Would you copy out each line of the records below that includes the word "show"?

GIVEN INFORMATION Start Marker

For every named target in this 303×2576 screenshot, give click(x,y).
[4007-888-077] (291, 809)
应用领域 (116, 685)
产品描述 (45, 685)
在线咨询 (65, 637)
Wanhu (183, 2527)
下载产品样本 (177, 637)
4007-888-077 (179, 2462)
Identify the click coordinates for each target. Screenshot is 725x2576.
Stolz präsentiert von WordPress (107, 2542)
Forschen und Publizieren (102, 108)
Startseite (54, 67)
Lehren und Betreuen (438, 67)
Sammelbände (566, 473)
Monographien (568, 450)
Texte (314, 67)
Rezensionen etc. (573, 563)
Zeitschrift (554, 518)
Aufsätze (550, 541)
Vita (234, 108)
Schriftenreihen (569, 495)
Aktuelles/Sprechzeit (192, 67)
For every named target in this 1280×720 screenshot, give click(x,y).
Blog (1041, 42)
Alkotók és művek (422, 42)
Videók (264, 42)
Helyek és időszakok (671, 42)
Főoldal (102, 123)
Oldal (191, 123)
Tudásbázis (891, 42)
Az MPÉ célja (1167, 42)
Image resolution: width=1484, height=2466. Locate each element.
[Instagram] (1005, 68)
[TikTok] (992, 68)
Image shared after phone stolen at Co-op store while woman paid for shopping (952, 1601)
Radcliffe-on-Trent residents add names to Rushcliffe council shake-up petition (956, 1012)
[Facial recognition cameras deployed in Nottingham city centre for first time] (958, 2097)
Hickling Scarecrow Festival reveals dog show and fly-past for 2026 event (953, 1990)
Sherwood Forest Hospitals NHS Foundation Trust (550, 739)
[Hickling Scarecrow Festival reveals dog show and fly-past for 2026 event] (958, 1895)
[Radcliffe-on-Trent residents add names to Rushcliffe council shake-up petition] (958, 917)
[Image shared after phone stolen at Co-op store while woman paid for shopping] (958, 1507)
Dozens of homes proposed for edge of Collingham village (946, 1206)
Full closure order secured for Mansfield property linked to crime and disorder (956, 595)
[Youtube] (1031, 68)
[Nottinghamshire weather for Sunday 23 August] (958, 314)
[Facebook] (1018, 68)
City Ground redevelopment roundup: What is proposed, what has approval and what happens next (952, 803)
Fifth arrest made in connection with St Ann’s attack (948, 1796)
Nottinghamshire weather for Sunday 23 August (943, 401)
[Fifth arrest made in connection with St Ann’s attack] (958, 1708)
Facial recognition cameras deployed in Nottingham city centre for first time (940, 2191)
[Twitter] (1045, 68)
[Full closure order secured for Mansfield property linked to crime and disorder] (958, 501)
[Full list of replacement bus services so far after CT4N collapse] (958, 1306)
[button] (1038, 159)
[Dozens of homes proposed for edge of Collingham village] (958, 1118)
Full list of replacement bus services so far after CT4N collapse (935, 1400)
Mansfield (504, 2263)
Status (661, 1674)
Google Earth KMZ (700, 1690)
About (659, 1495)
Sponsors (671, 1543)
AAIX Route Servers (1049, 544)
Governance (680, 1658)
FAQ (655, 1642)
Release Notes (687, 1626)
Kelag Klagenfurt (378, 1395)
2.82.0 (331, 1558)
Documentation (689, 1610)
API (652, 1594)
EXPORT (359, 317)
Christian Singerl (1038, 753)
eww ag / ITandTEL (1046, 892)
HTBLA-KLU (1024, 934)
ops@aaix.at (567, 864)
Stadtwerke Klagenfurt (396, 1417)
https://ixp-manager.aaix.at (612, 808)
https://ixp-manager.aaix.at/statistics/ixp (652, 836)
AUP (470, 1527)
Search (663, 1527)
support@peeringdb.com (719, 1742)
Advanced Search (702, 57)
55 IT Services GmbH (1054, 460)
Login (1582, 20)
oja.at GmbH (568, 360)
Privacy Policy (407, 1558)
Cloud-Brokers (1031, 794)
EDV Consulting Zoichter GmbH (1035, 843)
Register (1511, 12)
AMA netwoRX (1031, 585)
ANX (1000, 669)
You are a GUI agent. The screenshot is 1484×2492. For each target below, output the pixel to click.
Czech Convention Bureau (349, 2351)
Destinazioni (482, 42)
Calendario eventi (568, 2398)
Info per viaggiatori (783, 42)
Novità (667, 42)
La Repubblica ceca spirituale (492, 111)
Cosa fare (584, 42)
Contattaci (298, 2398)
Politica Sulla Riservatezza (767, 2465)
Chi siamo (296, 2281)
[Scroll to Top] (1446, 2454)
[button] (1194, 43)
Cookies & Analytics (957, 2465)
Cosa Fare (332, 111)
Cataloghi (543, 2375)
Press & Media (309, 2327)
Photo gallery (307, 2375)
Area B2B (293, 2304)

GIVEN INFORMATION End Marker

**EXERCISE RESULT:**
Hickling Scarecrow Festival reveals dog show and fly-past for 2026 event (953, 1990)
[Hickling Scarecrow Festival reveals dog show and fly-past for 2026 event] (958, 1895)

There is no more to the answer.